With hopes to add to that, a group of librarians and comics enthusiasts want to establish a new permanent space that celebrates sequential art, the Canadian Comics Open Library.
“We also noticed the way comics are showcased and catalogued in libraries doesn’t showcase the true diversity of comics, so we wanted to address that in a new system where, in the physical library space, people will be able to see visually how diverse comics are,” says Rotem Diamant, president and founder of the Canadian Comics Open Library.
“We have a stickering system for queer comics, and for comics created by Black, Indigenous, people of colour; for comics that deal with mental health and for comics that deal with physical health. We’re trying to make comics more accessible and expose more people to the medium, because people tend to think of comics as an all-encompassing genre that are tied to childhood comics and we believe there is so much more than that.”
The group has a collection and has built a database of cartoonists from around the world, as well as other resources on www.canadacomicsol.org, its website.
The group is also hosting popup events at community spaces to drum up support for the initiative and showcase what they would like to do.
There is one running Saturday from 11 a.m. to 4 p.m., at The 519 (519 Church St.), which will include a panel discussion on storytelling in comics featuring several local creators including Ryan North, Hana Shafi, Stephanie Cooke and others, comics workshops and an all-day pop-up library showcasing the group’s current collection.
Diamant admits that the Toronto Public Library does a good job with comics — beyond the regular collection, digital comics fans should check out Hoopla, an affiliated app that has a solid collection available to users — but thinks there’s a few things this new space could add.

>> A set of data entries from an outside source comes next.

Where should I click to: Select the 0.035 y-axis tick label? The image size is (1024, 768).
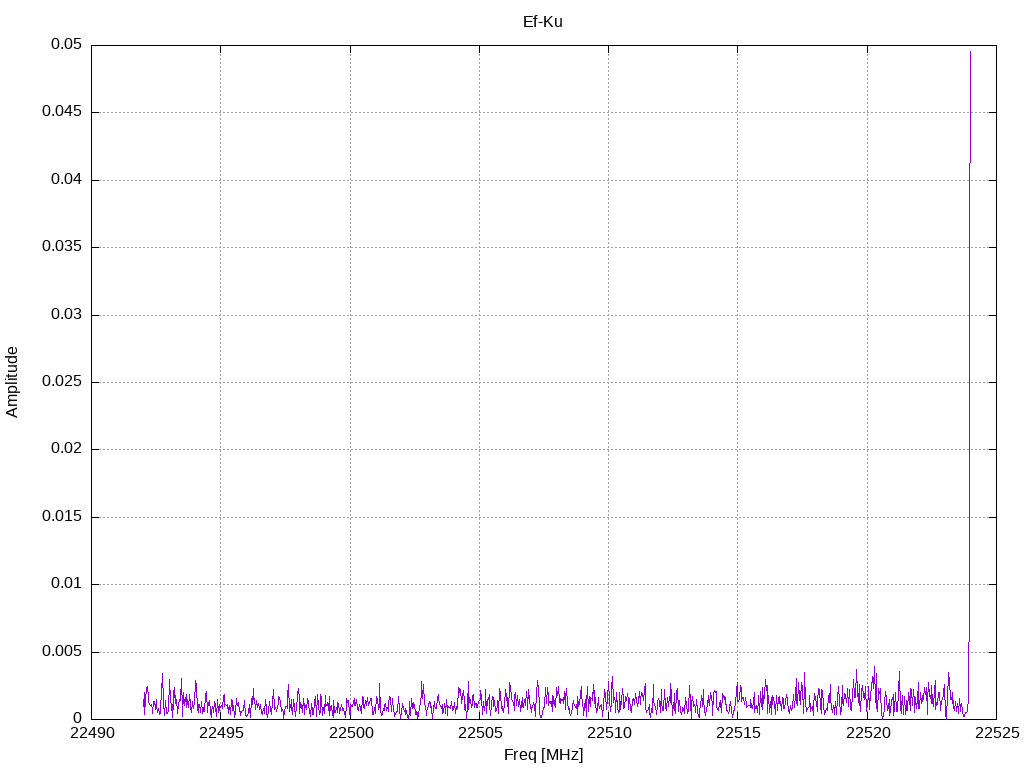coord(62,247)
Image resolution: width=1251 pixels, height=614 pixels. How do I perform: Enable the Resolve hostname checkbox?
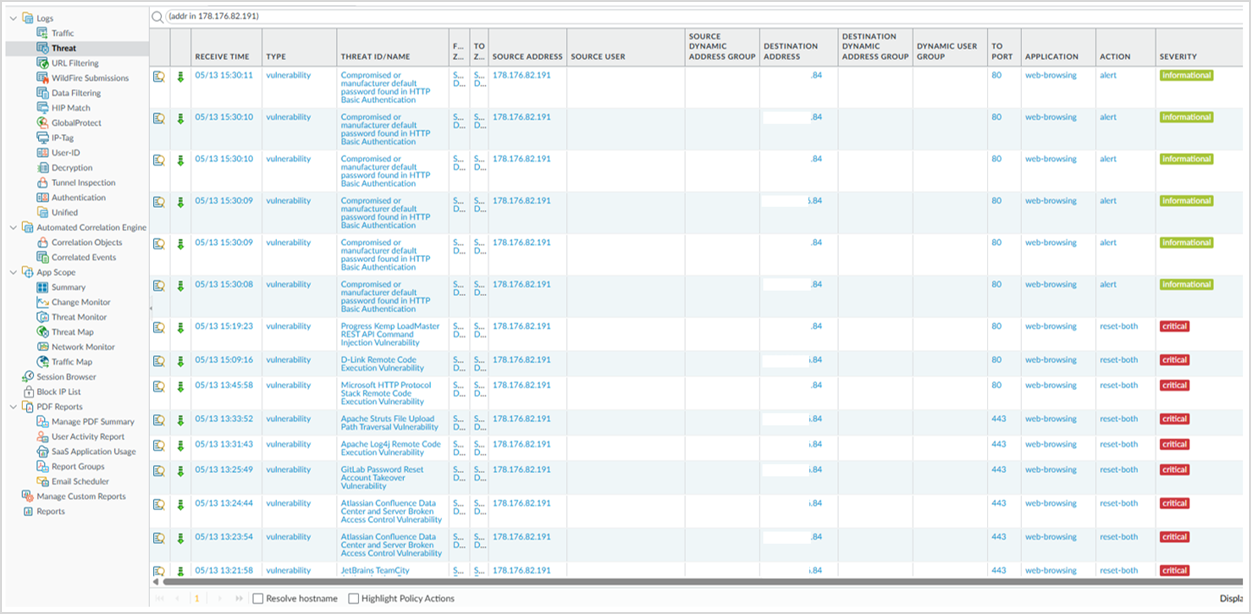[258, 599]
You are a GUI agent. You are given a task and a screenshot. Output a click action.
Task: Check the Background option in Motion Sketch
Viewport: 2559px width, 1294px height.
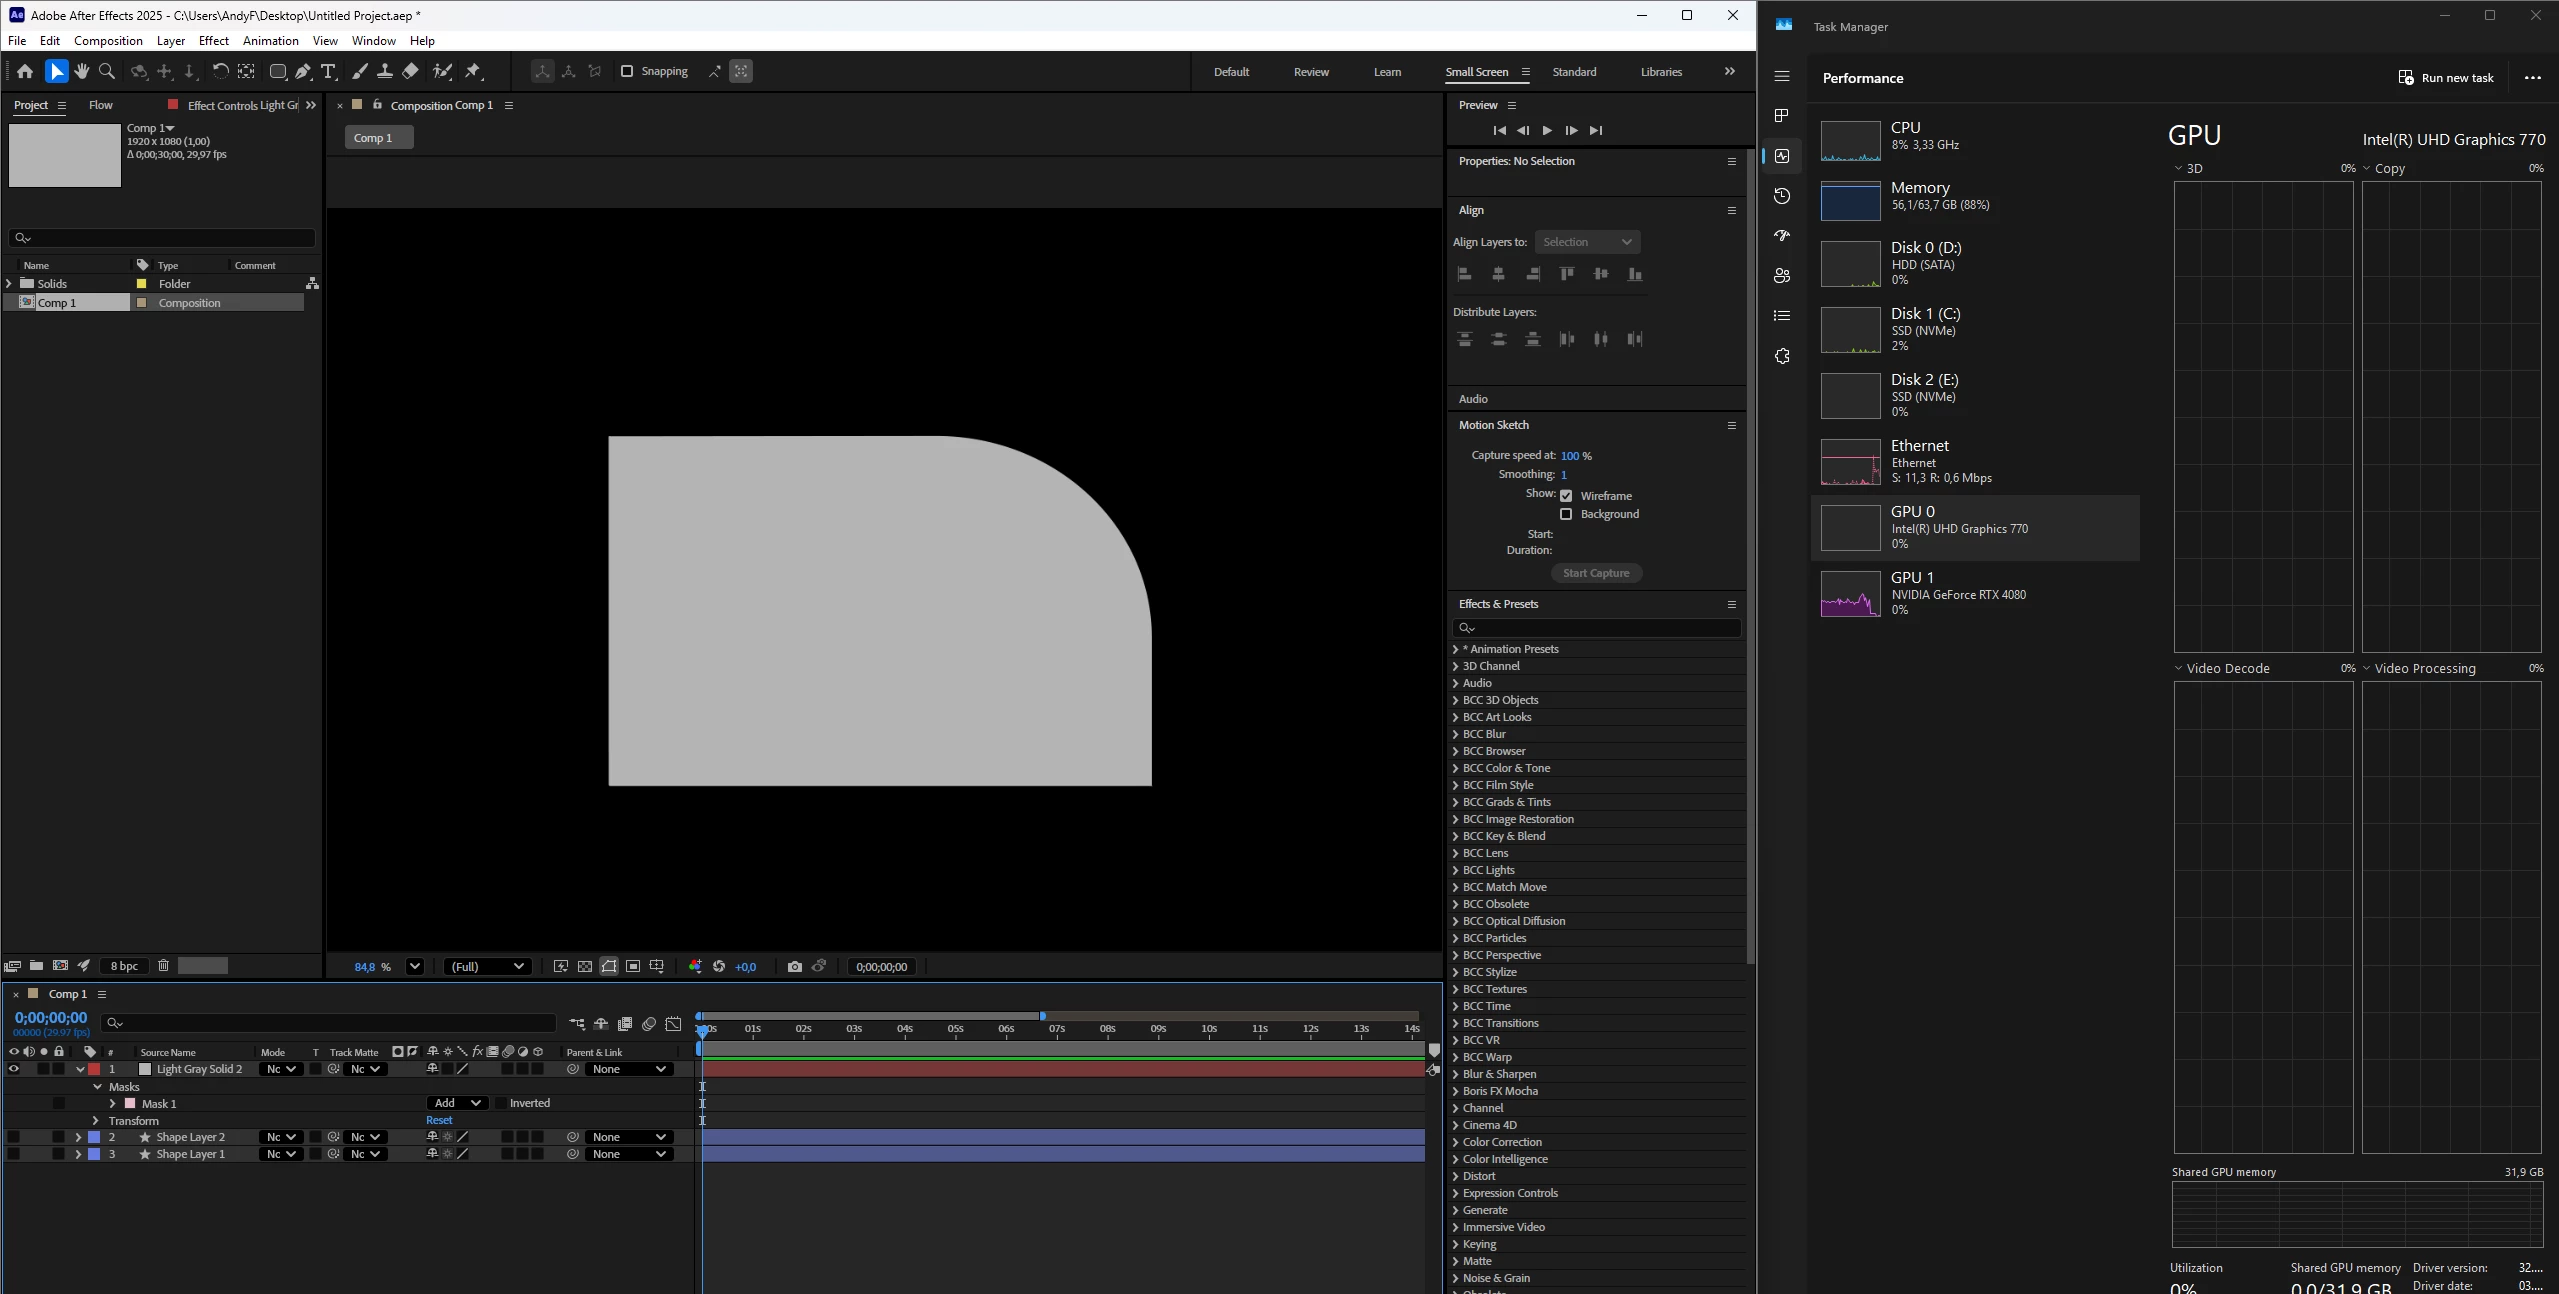click(x=1566, y=514)
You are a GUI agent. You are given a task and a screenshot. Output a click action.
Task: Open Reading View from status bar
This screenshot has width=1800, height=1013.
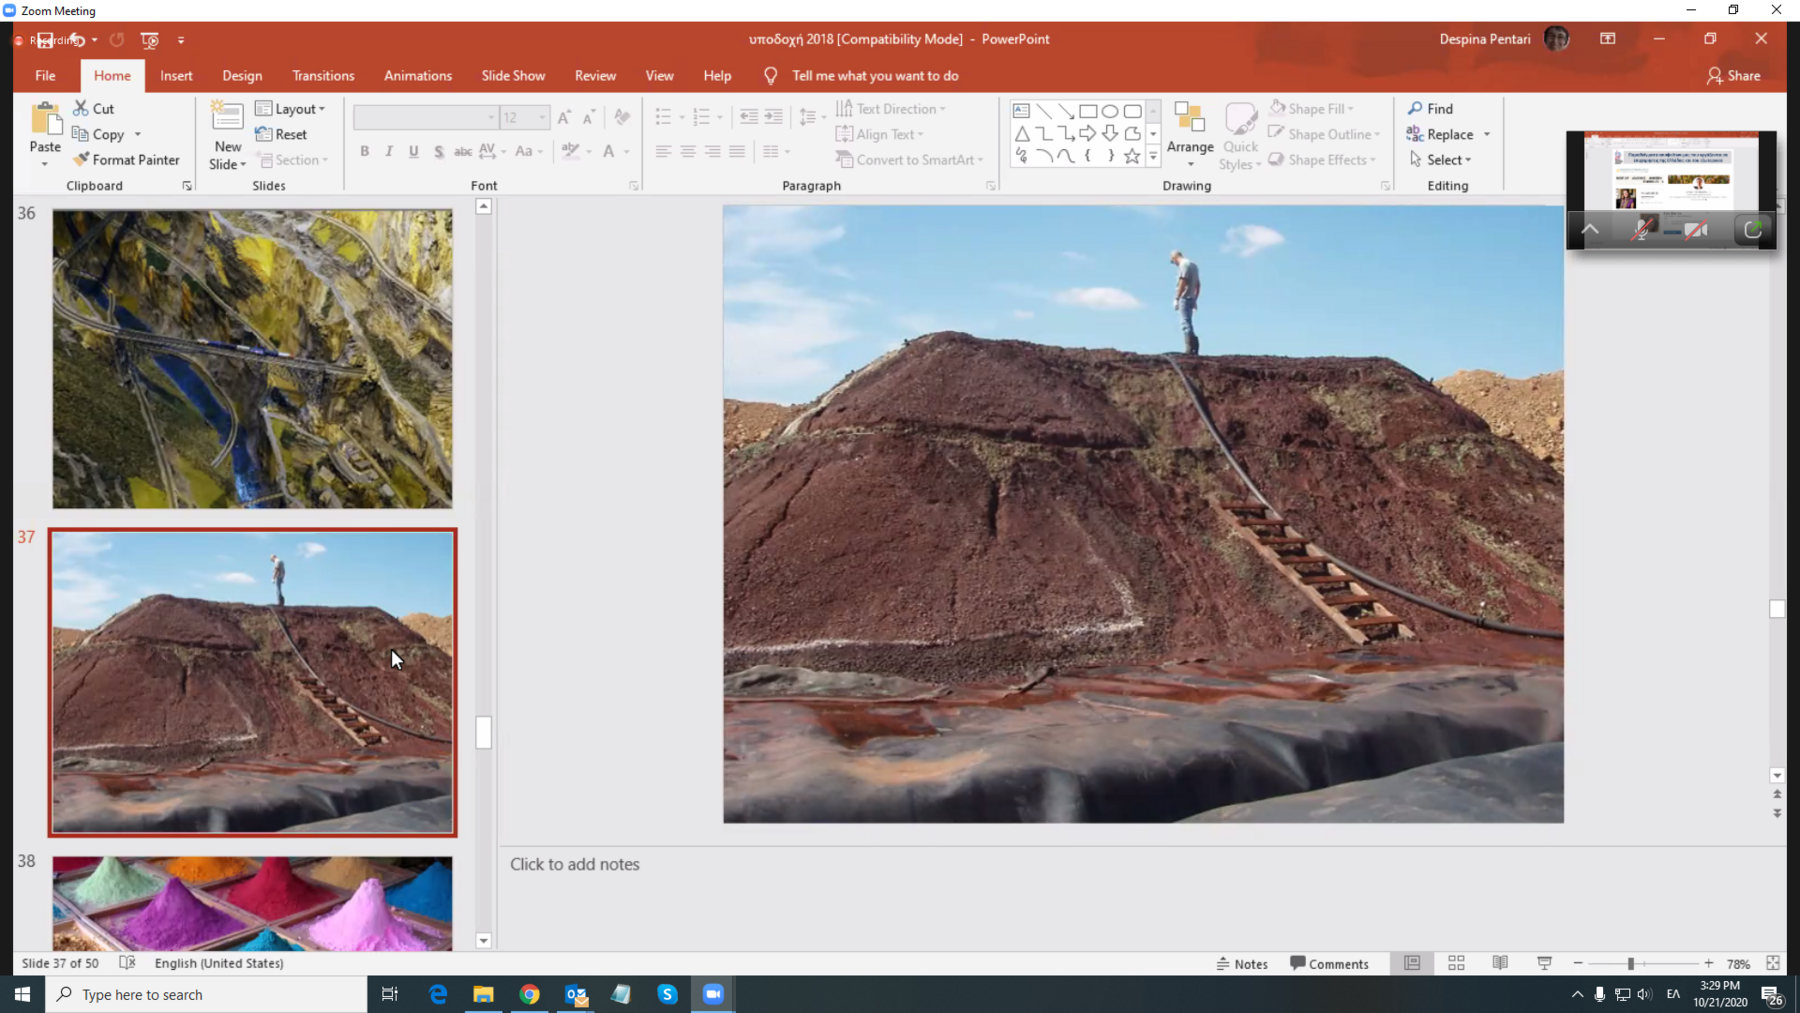click(x=1500, y=963)
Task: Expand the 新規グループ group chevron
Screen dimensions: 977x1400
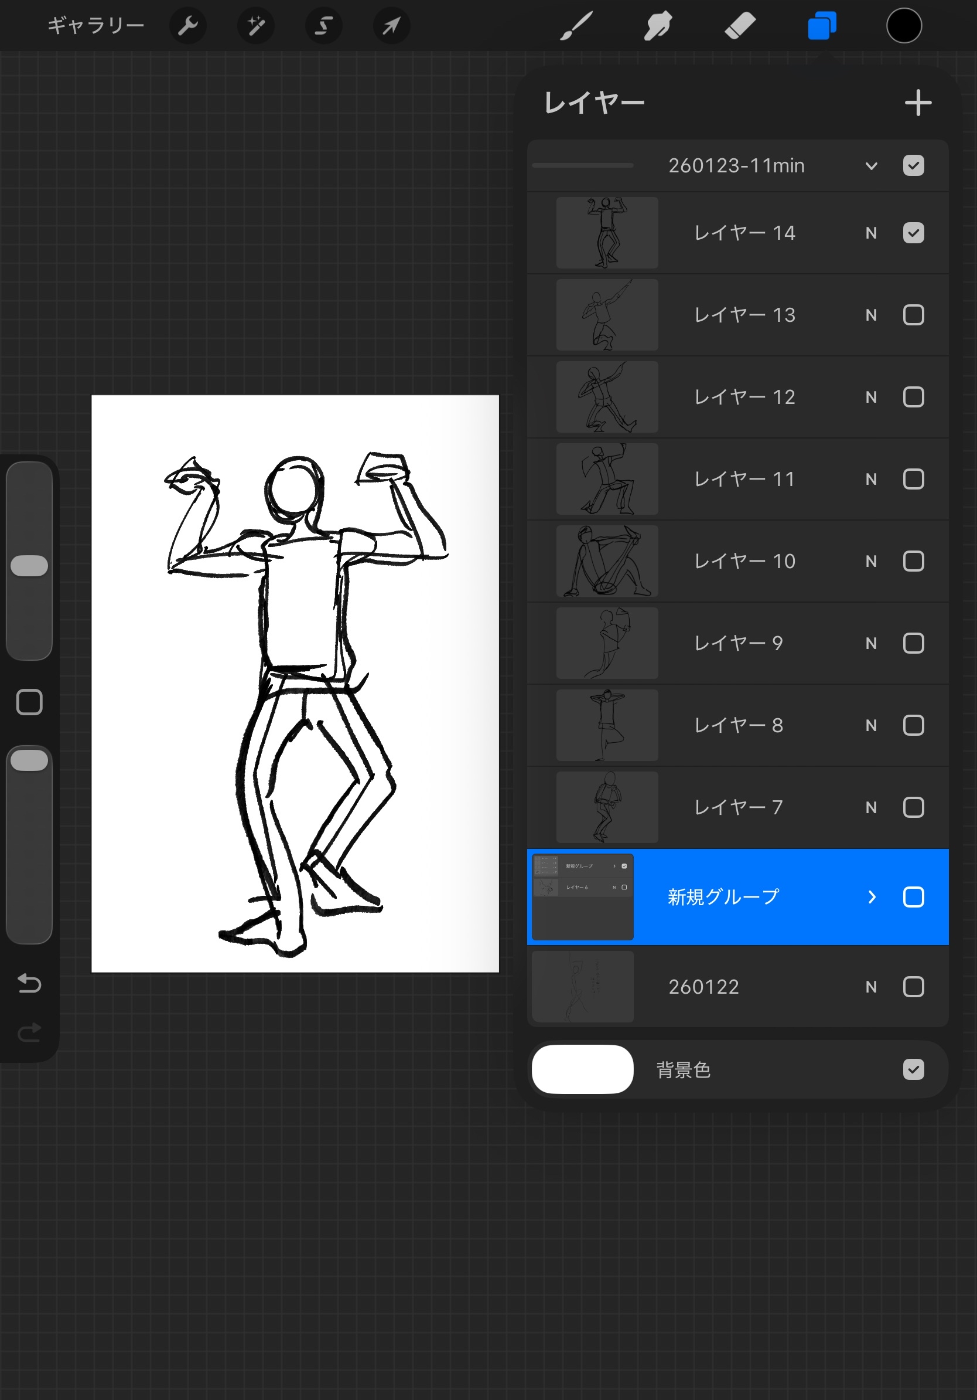Action: 871,897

“We think the public libraries are doing a good job of getting comics narratives out there, but there is no existing yearlong community space for cartoonists and there are some shortcuts with the standard cata- loguing taxonomy that has been inherited in the public library system, so we’re trying to adjust that,” she says.
“We don’t want to compete with the public library system, or spaces like TCAF or the Beguiling, we want to boost comics and get more people into community comics spaces.”
To that end, on Saturday, the Canadian Comics Open Library is launching an Indiegogo campaign to raise $85,000 for its first year, estimating about $60,000 will go to rent.
The comics in the library will be part of a non-circulating collection and the group plans to charge an annual $5 membership fee in hopes of making the service sustainable.